This paper outlines an approach for studying operators on stratified spaces \(M \in \mathfrak {M}_k\) with regular singularities of higher order k. Smoothness corresponds to \(k=0.\) Manifolds with smooth boundaries belong to the category \(\mathfrak {M}_1.\) The case \(k=1\) generally indicates conical or edge singularities.
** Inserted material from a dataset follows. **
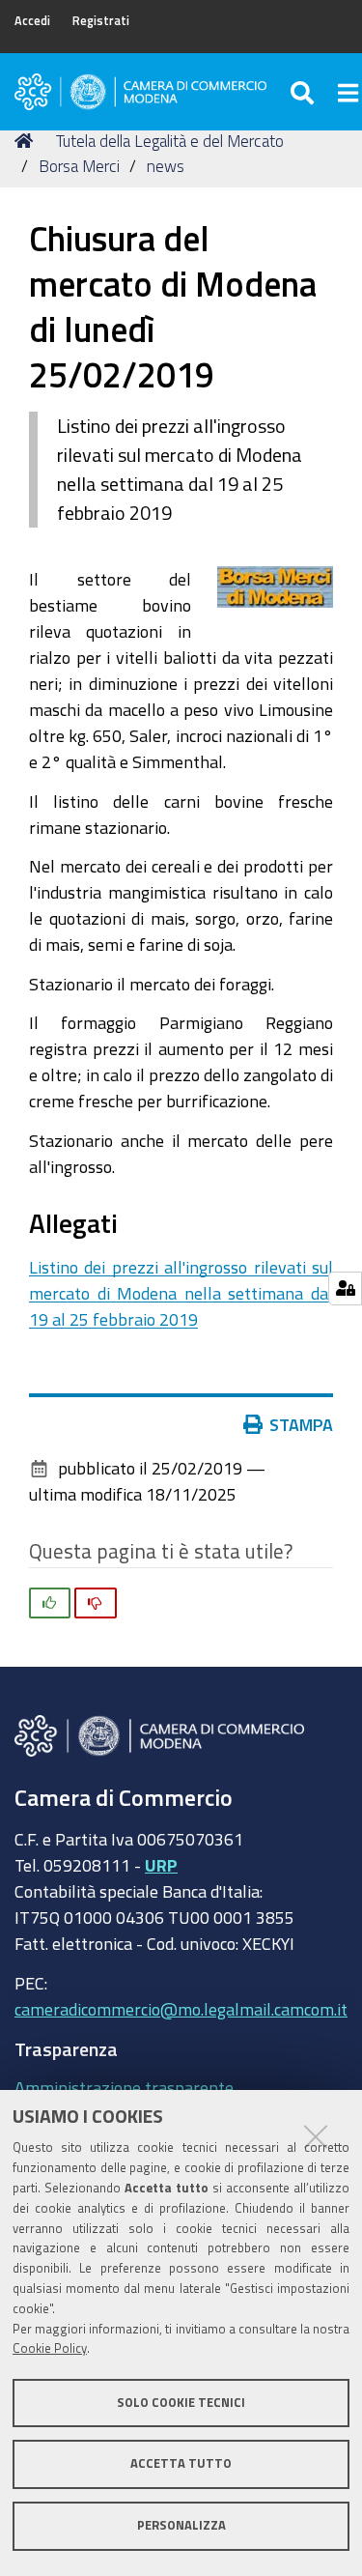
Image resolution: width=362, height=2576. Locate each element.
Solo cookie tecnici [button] (181, 2402)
Boutet de Monvel’s algebra of boundary value problems (BVPs) with the transmission property at the boundary may be interpreted as a special singular operator calculus for \(k=1.\) Also, BVPs A with violated transmission properties belong to edge calculus and are controlled by pairs \(\{\sigma _j(A)\}_{ j=0,1},\) consisting of interior and boundary symbols. Singularities of \(M \in \mathfrak {M}_k\) for higher order k give rise to a sequence of strata \(s(M)=\{s_j(M) \}_{ j=0,\ldots ,k},\) where \(s_j(M)\in \mathfrak {M}_0.\) Operators A in corresponding algebras of operators (corner-degenerate in stretched variables) are determined by a hierarchy of symbols \(\sigma (A)=\{\sigma _j(A)\}_{ j=0,\ldots ,k},\) modulo lower order terms. Those express ellipticity and parametrices \(A^{(-1)}\) in weighted corner Sobolev spaces, containing sequences of real weights \(\gamma _j.\) Components \(\sigma _j(A)\) for \(j>0,\) depending on variables and covariables in \(T^*(s_j(M))\setminus 0,\) act as operator families on infinite straight cones with compact singular links in \(\mathfrak {M}_{j-1},\) and \(\sigma _0(A)\) is the standard principal symbol on \(T^*(s_0(M))\setminus 0.\)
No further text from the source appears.